Hewlett-Packard Co, the world’s biggest personal-computer (PC) maker, said it was concerned about the impact of financial-market turmoil on the company, after UBS AG cut its PC-shipment forecast and the IMF trimmed its global growth estimate.
“We manage our business very conservatively on a day-to-day basis,” Todd Bradley, head of the company’s PC division, said at a briefing in Beijing yesterday. “Clearly we are concerned.”
PC makers including HP and Dell Inc face slower sales as the credit crisis that’s forced governments to bail out banks in the US and Europe erodes demand, prompting UBS on Oct. 6 to lower its estimate for next year’s PC shipment growth to 9.8 percent from 12 percent. The global economy will expand 3 percent next year, less than the 3.7 percent forecast earlier, the IMF said in its latest report.
Dell, HP’s closest rival, said on Sept. 16 that there was “further softening” of demand for PCs and computer services.
HP will focus on executing “long-term strategies,” Bradley said.
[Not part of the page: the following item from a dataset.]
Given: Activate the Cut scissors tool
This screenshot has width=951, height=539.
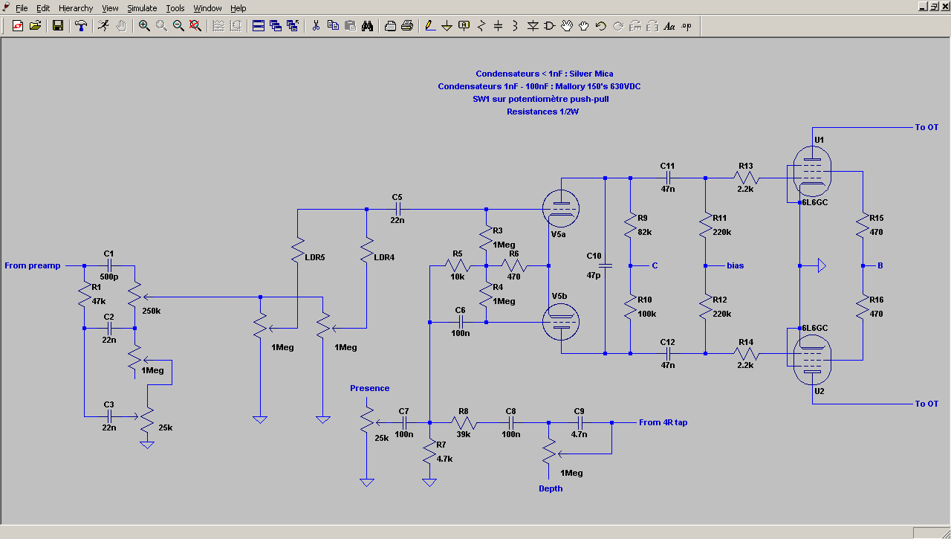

He declined to specify the impact of the credit-market turmoil on earnings.
The company is adding investments in Asia, where sales are expanding three times faster than in the Americas, its biggest market by sales.
HP said on Thursday it plans to open a 20,000m2 factory in Chongqing, southwest China, that will produce laptop and desktop computers for the domestic market.
The plant, scheduled to start operations in 2010, will be HP’s “hub” for western China, Bradley said. Financial terms of the deal were not disclosed.
HP opened its first office in China in 1981 and bills itself as the leading foreign manufacturer of PCs in the country.